Steampunk, a genre of literature and media, takes place in a fantastical realm where historical settings are combined with futuristic technology. Theoretical physicist Nicole Yunger Halpern sees a parallel between steampunk and quantum thermodynamics, her area of expertise. This field explores the exchange of heat, work, and energy in quantum systems, much like the fusion of old and new in steampunk.
Quantum thermodynamics, previously seen as an oxymoron, investigates the behavior of quantum engines and miniature devices. Researchers in this field aim to understand how heat, work, and efficiency function in quantum systems and determine the limits of performance for quantum devices. Yunger Halpern, a physicist at NIST and JCQI, is at the forefront of these efforts and has made significant contributions in exploring the implications of the uncertainty principle in thermodynamics.
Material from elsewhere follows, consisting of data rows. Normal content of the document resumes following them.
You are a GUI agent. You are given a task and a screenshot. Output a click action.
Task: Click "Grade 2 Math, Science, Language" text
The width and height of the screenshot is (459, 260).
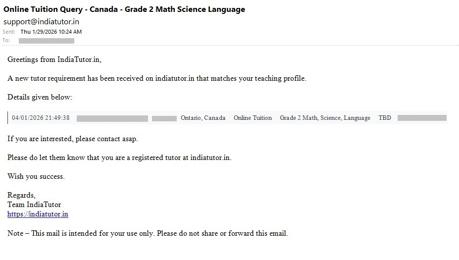pyautogui.click(x=325, y=118)
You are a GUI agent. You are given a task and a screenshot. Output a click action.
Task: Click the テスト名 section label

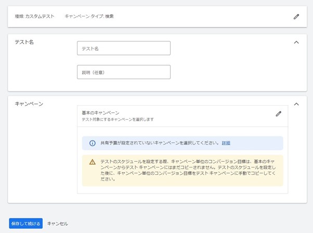[24, 42]
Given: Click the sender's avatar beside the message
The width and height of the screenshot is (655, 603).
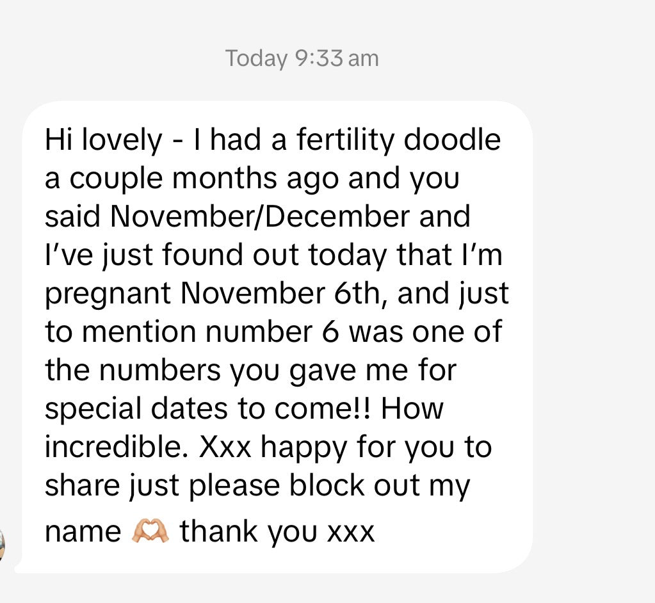Looking at the screenshot, I should [x=2, y=545].
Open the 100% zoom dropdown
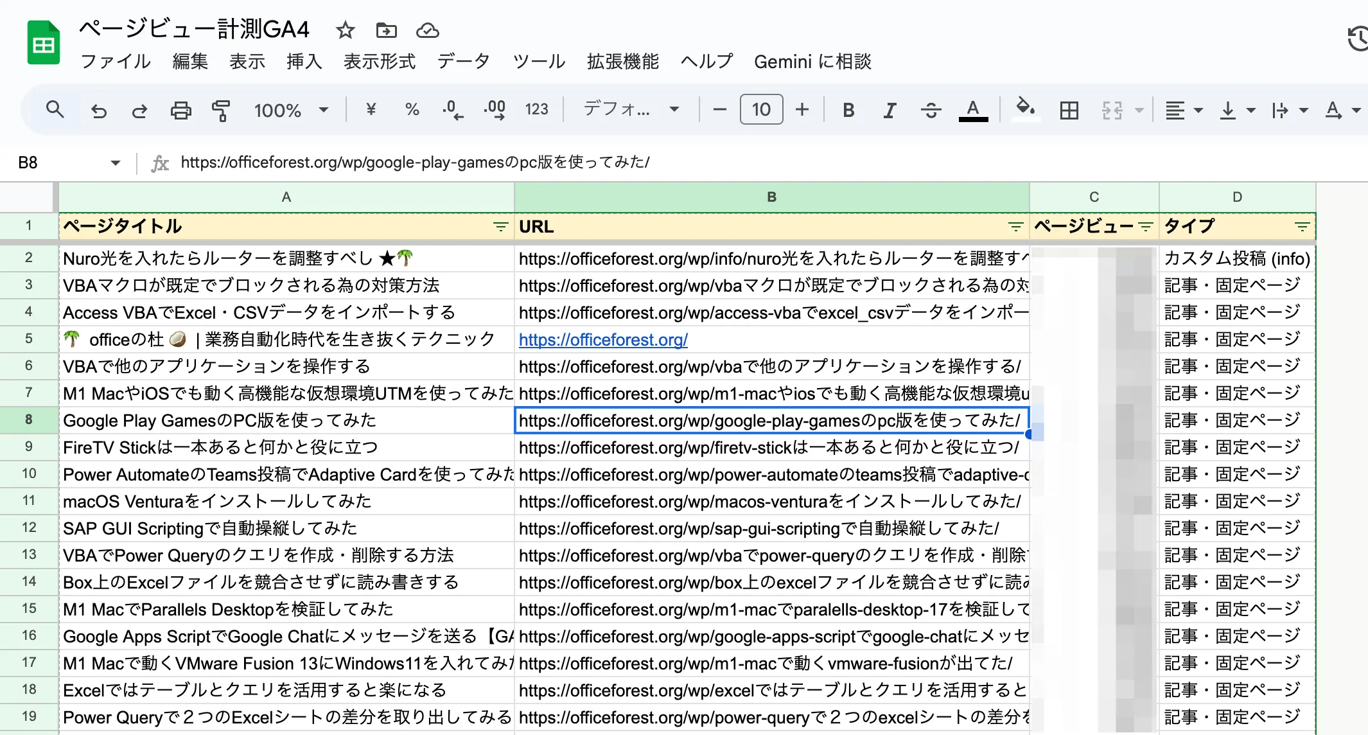The width and height of the screenshot is (1368, 735). (x=290, y=111)
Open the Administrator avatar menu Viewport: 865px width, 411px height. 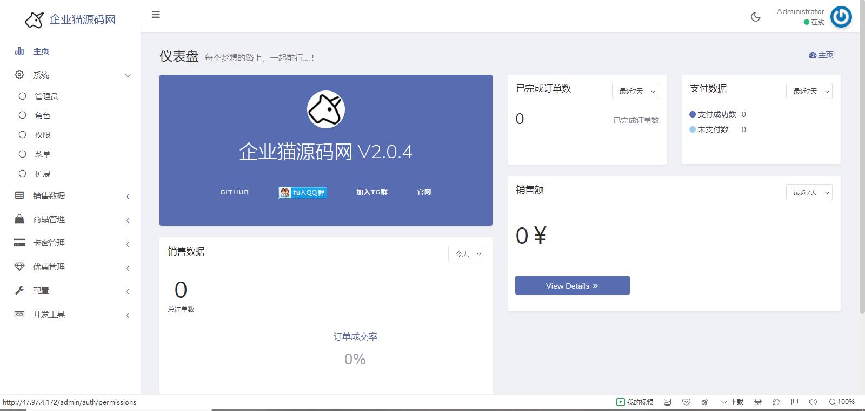[x=841, y=17]
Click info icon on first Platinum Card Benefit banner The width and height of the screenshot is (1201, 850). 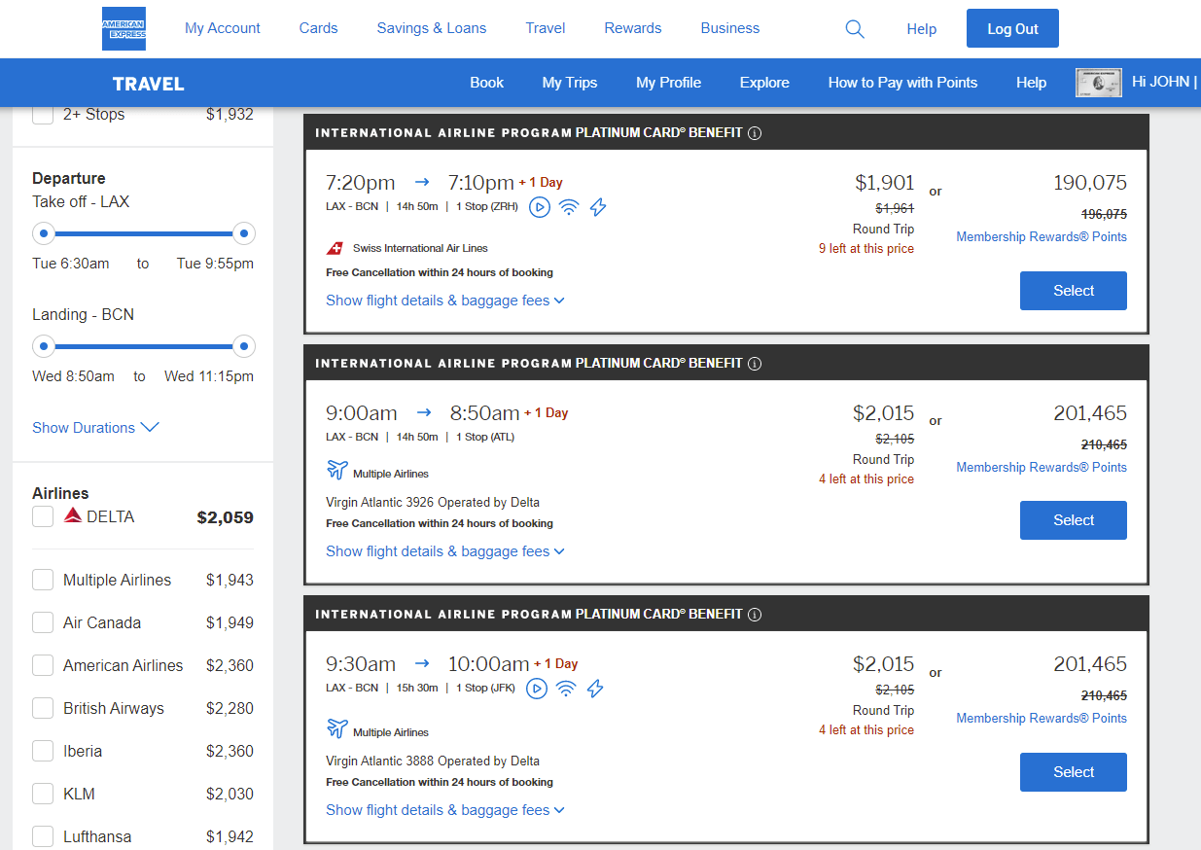coord(755,133)
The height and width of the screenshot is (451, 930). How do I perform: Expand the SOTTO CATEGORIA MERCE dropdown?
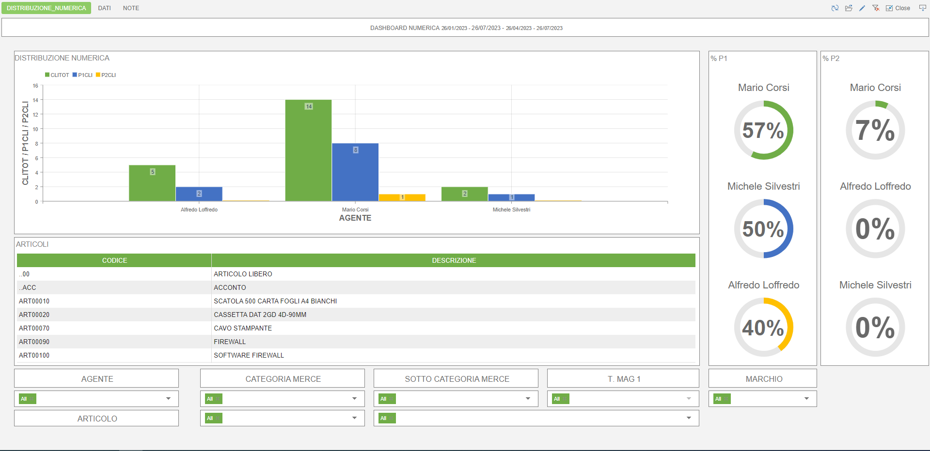528,399
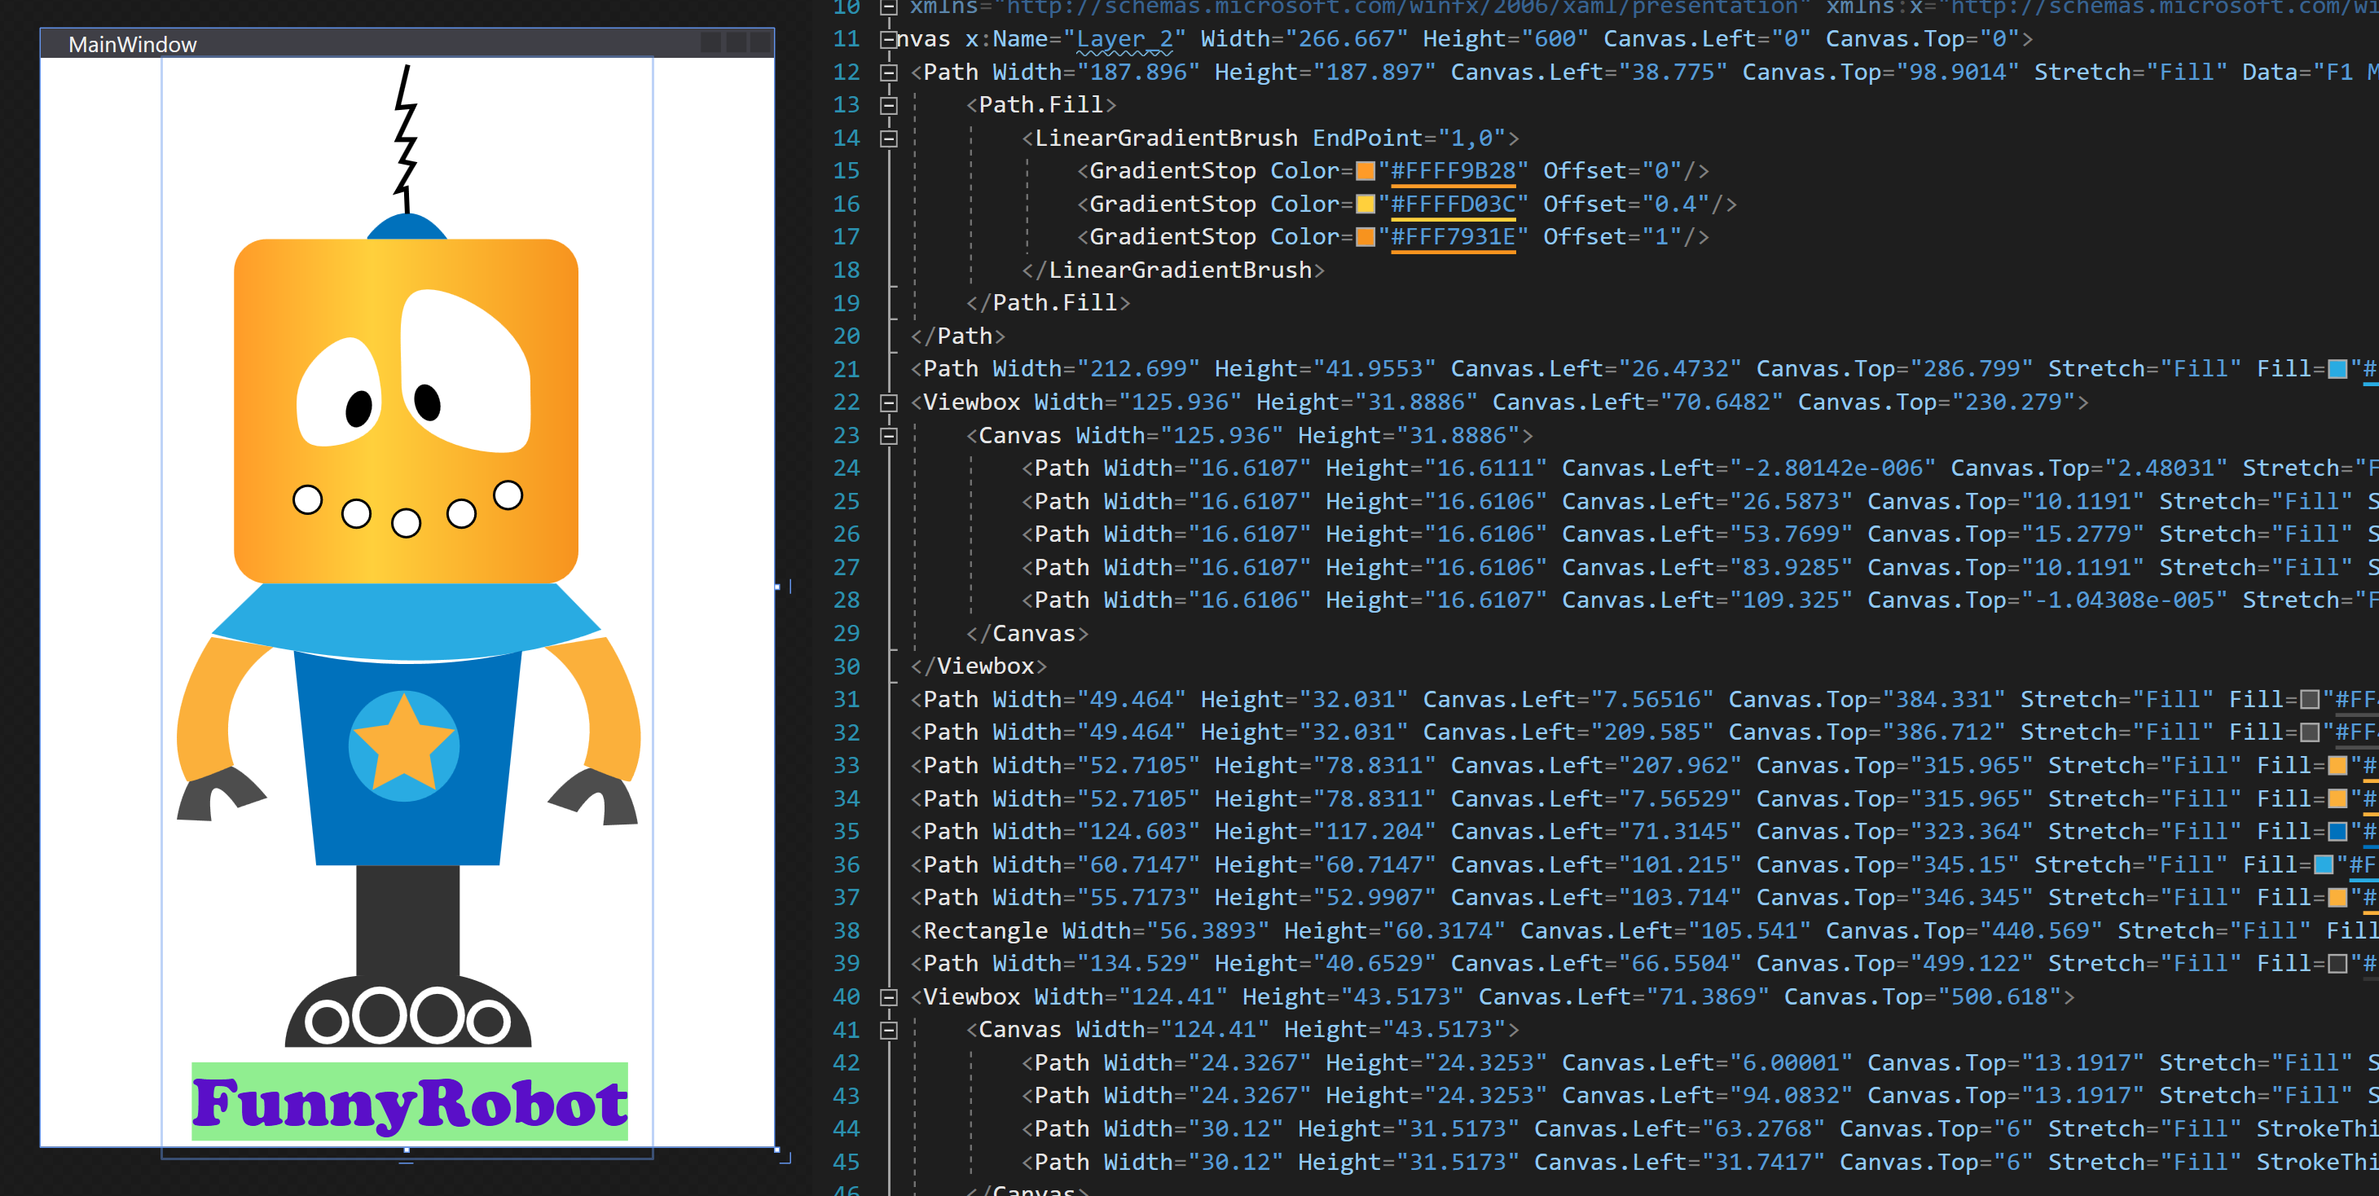
Task: Select the FunnyRobot text label in designer
Action: coord(409,1102)
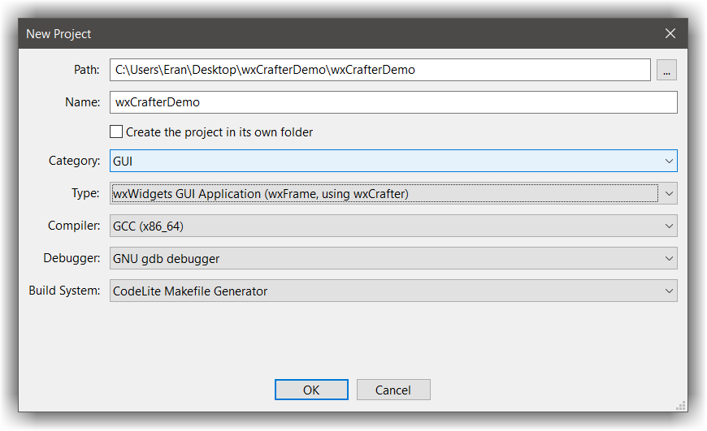
Task: Click the "Debugger:" label
Action: 72,259
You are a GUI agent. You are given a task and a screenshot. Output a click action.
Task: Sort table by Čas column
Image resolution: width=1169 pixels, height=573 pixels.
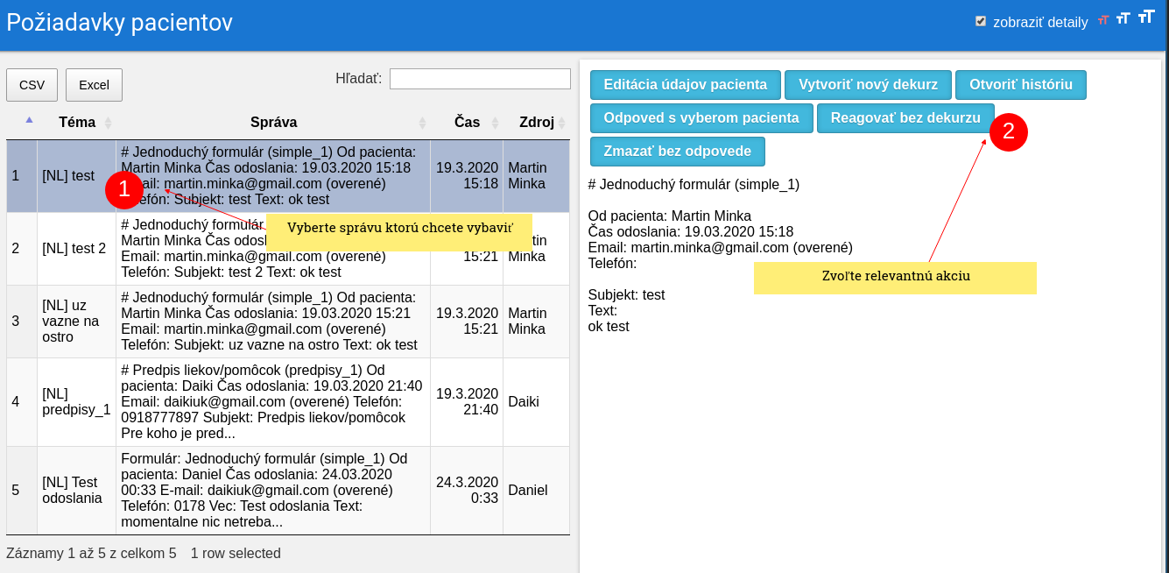click(467, 123)
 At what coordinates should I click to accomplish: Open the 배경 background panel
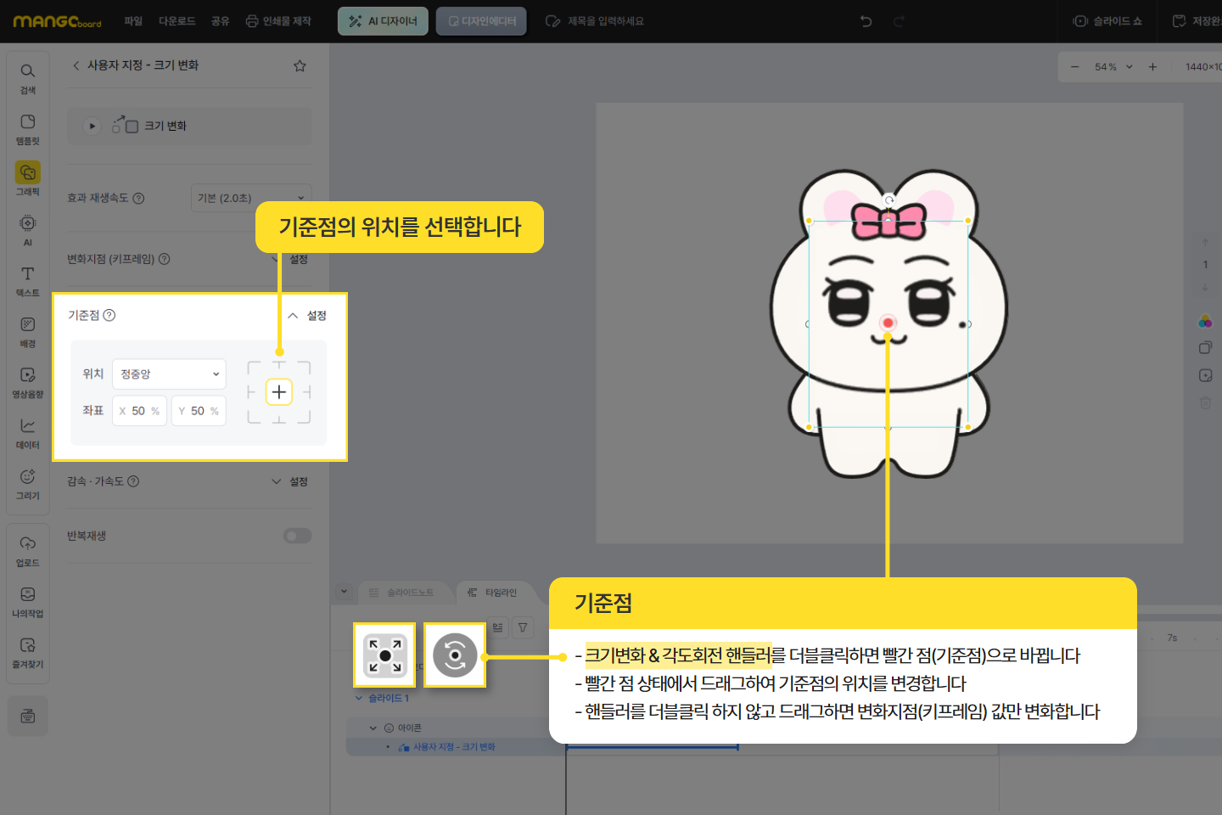[27, 331]
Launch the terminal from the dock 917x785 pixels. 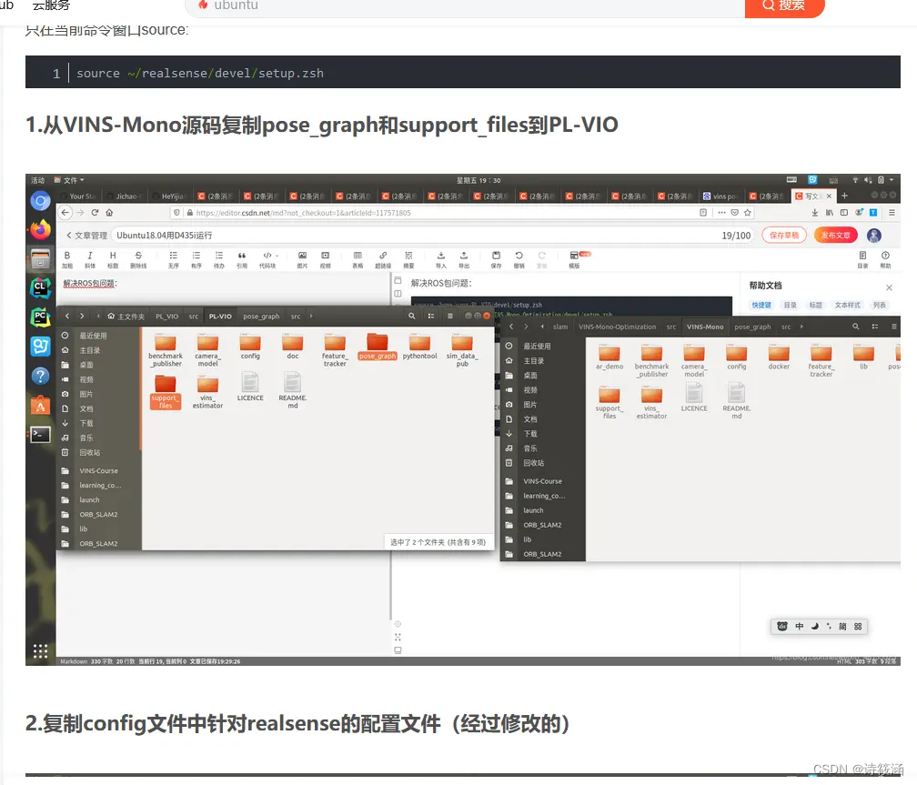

Yunger Halpern’s work focuses on studying the behavior of a few quantum particles, examining how conserved quantities, like energy and water molecules, behave when they are exchanged between systems. Incompatible quantities, a concept from quantum physics, can impact a system’s behavior, offering insights into how entropy, or disorder, is regulated in quantum exchanges. These studies highlight the potential influence of incompatible quantities on a system’s experience of time’s arrow.
Laboratory demonstrations have showcased the capabilities of quantum thermodynamics, such as single-atom engines converting heat into work. Yunger Halpern aims to bring these concepts to practical use through autonomous quantum machines. Her collaborations have yielded innovations like an autonomous quantum refrigerator and criteria for creating such devices. These machines must operate automatically, maintain structural integrity, and provide output commensurate with the input required to run them.
In addition to her scientific research, Yunger Halpern is known for her popular science writing, including her book “Quantum Steampunk: The Physics of Yesterday’s Tomorrow” and her blog on Quantum Frontiers. These platforms allow her to explore creative ideas beyond the confines of traditional scientific publications. While she sets high standards for her students, she is also known for her warmth and caring nature, exemplified by thoughtful gestures like remembering a favorite ice cream brand. Her hobbies reflect a blend of quiet, old-fashioned interests with energetic, cutting-edge research, making her a rising star in the field of quantum thermodynamics.